Response to transforaminal injection of steroids and correlation to mri findings in patients with cervical radicular pain or radiculopathy due to disc herniation or spondylosis

Pain Med. 2014 Jun;15(6):929-37. doi: 10.1111/pme.12415. Epub 2014 Mar 10.

Abstract

Objective: To determine the effectiveness of cervical transforaminal injection of steroids (CTFIS) and to explore possible determinants of response in patients with cervical disc herniation.

Design: Retrospective practice audit covering a time period of 6 months.

Setting: Single spine center in which the patients underwent CTFIS, surgery, and subsequent treatment.
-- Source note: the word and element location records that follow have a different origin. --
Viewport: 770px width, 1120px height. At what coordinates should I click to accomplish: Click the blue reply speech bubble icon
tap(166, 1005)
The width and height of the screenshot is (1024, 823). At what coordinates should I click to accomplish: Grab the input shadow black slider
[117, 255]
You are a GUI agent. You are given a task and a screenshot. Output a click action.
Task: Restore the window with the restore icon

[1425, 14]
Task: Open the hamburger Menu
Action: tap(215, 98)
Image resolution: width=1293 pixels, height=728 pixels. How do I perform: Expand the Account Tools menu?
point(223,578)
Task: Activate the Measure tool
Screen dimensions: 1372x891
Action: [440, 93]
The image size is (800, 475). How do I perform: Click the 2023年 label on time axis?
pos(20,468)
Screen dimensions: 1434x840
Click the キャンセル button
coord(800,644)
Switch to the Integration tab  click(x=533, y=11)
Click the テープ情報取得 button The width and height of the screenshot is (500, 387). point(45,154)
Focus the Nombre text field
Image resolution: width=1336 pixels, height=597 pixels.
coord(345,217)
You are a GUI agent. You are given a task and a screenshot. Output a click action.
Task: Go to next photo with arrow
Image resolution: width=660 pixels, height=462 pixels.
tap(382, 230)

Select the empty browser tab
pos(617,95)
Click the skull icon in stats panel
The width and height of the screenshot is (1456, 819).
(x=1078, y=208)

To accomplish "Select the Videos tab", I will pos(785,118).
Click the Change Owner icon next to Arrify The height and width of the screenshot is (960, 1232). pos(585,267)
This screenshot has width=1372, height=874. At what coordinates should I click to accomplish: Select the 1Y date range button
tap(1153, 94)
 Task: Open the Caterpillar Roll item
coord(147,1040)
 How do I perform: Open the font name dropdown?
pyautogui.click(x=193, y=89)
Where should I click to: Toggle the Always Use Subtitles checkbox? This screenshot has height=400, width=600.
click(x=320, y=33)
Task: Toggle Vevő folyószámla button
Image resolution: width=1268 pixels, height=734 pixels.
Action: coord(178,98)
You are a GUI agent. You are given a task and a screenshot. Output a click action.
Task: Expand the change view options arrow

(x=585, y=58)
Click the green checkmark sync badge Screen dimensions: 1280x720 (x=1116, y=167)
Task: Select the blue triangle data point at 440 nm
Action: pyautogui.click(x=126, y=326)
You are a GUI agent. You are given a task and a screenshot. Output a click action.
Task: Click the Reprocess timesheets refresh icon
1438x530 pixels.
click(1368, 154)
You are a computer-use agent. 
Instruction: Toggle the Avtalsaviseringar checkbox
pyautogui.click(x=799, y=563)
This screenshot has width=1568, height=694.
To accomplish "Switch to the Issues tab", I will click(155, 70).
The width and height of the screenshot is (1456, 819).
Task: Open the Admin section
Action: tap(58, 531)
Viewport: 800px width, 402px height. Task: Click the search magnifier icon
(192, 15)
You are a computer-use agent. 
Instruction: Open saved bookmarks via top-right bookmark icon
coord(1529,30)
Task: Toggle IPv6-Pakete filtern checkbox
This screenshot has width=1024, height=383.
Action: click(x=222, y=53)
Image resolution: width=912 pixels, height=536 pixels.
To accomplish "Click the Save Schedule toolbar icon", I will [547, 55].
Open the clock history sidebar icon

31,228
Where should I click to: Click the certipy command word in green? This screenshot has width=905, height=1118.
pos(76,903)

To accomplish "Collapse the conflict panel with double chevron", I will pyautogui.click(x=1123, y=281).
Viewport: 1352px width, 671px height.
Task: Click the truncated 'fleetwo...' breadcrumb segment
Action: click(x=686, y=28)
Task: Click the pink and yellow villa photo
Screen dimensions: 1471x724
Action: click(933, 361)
Magnetic resonance images were reviewed independently by a radiologist and two neurosurgeons.

Interventions: Consecutive patients with cervical radicular pain and a magnetic resonance imaging demonstrating nerve root affection received CTFIS. Evaluation in terms of pain reduction and in relation to the level and side of the affected nerve root, the duration of pain, neck or radicular pain, and the presence of sensory or motor deficits. The radiological features assessed were the location, grading, and cause of the impingement.

Results: Forty-eight patients were included. Only 35.4% of patients achieved at least 50% reduction in pain 1 month after treatment. The initial pain on the numeric rating scale was reduced from 6.8 to 1.8. None of the clinical or radiological features was associated with a successful outcome. 22.9% of the included patients had to undergo an operation. The duration of these patients' symptoms was significantly shorter (P = 0.01) than in patients without operation.

Conclusion: Only a minority of patients with disc herniation or spondylosis and a proven nerve root compression benefits from CTFIS. The potential advantage for the patient must be compared with the risk of the procedure. Even with the combination of clinical and radiological findings, the prediction of a favorable outcome of CTFIS was not possible.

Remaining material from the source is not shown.